*Your objective*
All entries below are to be returned in full, exactly as they stand.

::: Dataset records :::

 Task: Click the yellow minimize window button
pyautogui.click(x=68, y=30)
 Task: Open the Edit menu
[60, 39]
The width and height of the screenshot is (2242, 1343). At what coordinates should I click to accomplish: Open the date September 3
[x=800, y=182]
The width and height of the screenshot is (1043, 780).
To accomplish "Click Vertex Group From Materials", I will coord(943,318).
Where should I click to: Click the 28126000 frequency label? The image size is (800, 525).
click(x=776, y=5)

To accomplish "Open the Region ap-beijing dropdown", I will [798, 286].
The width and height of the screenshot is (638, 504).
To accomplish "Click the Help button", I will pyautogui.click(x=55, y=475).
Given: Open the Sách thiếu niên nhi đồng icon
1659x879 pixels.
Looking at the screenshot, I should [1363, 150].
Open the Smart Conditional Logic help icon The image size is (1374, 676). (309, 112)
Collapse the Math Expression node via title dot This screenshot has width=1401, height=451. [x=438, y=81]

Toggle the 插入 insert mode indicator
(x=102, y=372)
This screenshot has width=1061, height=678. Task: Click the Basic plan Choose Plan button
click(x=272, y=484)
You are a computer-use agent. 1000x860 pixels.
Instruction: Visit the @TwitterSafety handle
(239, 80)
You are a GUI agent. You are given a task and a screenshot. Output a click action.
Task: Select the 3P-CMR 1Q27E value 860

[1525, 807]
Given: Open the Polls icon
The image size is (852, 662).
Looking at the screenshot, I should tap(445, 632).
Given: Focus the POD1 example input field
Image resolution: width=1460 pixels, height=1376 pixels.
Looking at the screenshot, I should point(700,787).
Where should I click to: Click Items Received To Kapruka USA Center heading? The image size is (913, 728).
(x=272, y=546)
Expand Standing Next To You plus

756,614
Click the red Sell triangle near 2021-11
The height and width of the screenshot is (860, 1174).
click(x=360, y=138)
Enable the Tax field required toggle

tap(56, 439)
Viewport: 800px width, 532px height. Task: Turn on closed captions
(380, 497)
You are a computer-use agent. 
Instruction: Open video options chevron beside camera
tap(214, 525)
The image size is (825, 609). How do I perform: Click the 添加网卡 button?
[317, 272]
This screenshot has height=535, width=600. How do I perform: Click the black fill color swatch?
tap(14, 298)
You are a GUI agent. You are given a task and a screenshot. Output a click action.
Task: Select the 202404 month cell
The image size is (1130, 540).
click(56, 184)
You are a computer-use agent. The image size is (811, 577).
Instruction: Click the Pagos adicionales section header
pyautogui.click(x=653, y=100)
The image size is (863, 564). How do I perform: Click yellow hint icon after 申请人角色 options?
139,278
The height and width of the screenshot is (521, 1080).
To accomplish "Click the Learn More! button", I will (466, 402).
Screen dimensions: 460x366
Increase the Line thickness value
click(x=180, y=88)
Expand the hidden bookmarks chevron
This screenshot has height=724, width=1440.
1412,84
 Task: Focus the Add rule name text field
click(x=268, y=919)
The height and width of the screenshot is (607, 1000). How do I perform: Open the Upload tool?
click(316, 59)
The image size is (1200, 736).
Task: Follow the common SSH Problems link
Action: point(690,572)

:::

*Your response*
 Task: Click the yellow minimize window button
pyautogui.click(x=68, y=30)
 Task: Open the Edit menu
[60, 39]
The width and height of the screenshot is (2242, 1343). At what coordinates should I click to accomplish: Open the date September 3
[x=800, y=182]
The width and height of the screenshot is (1043, 780).
To accomplish "Click Vertex Group From Materials", I will coord(943,318).
Where should I click to: Click the 28126000 frequency label? The image size is (800, 525).
click(x=776, y=5)

To accomplish "Open the Region ap-beijing dropdown", I will [798, 286].
The width and height of the screenshot is (638, 504).
To accomplish "Click the Help button", I will pyautogui.click(x=55, y=475).
Given: Open the Sách thiếu niên nhi đồng icon
1659x879 pixels.
Looking at the screenshot, I should [1363, 150].
Open the Smart Conditional Logic help icon The image size is (1374, 676). (309, 112)
Collapse the Math Expression node via title dot This screenshot has width=1401, height=451. [x=438, y=81]

Toggle the 插入 insert mode indicator
(x=102, y=372)
This screenshot has width=1061, height=678. Task: Click the Basic plan Choose Plan button
click(x=272, y=484)
You are a computer-use agent. 1000x860 pixels.
Instruction: Visit the @TwitterSafety handle
(239, 80)
You are a GUI agent. You are given a task and a screenshot. Output a click action.
Task: Select the 3P-CMR 1Q27E value 860

[1525, 807]
Given: Open the Polls icon
The image size is (852, 662).
Looking at the screenshot, I should tap(445, 632).
Given: Focus the POD1 example input field
Image resolution: width=1460 pixels, height=1376 pixels.
Looking at the screenshot, I should point(700,787).
Where should I click to: Click Items Received To Kapruka USA Center heading? The image size is (913, 728).
(x=272, y=546)
Expand Standing Next To You plus

756,614
Click the red Sell triangle near 2021-11
The height and width of the screenshot is (860, 1174).
click(x=360, y=138)
Enable the Tax field required toggle

tap(56, 439)
Viewport: 800px width, 532px height. Task: Turn on closed captions
(380, 497)
You are a computer-use agent. 
Instruction: Open video options chevron beside camera
tap(214, 525)
The image size is (825, 609). How do I perform: Click the 添加网卡 button?
[317, 272]
This screenshot has height=535, width=600. How do I perform: Click the black fill color swatch?
tap(14, 298)
You are a GUI agent. You are given a task and a screenshot. Output a click action.
Task: Select the 202404 month cell
The image size is (1130, 540).
click(56, 184)
You are a computer-use agent. The image size is (811, 577).
Instruction: Click the Pagos adicionales section header
pyautogui.click(x=653, y=100)
The image size is (863, 564). How do I perform: Click yellow hint icon after 申请人角色 options?
139,278
The height and width of the screenshot is (521, 1080).
To accomplish "Click the Learn More! button", I will (466, 402).
Screen dimensions: 460x366
Increase the Line thickness value
click(x=180, y=88)
Expand the hidden bookmarks chevron
This screenshot has height=724, width=1440.
1412,84
 Task: Focus the Add rule name text field
click(x=268, y=919)
The height and width of the screenshot is (607, 1000). How do I perform: Open the Upload tool?
click(316, 59)
The image size is (1200, 736).
Task: Follow the common SSH Problems link
Action: point(690,572)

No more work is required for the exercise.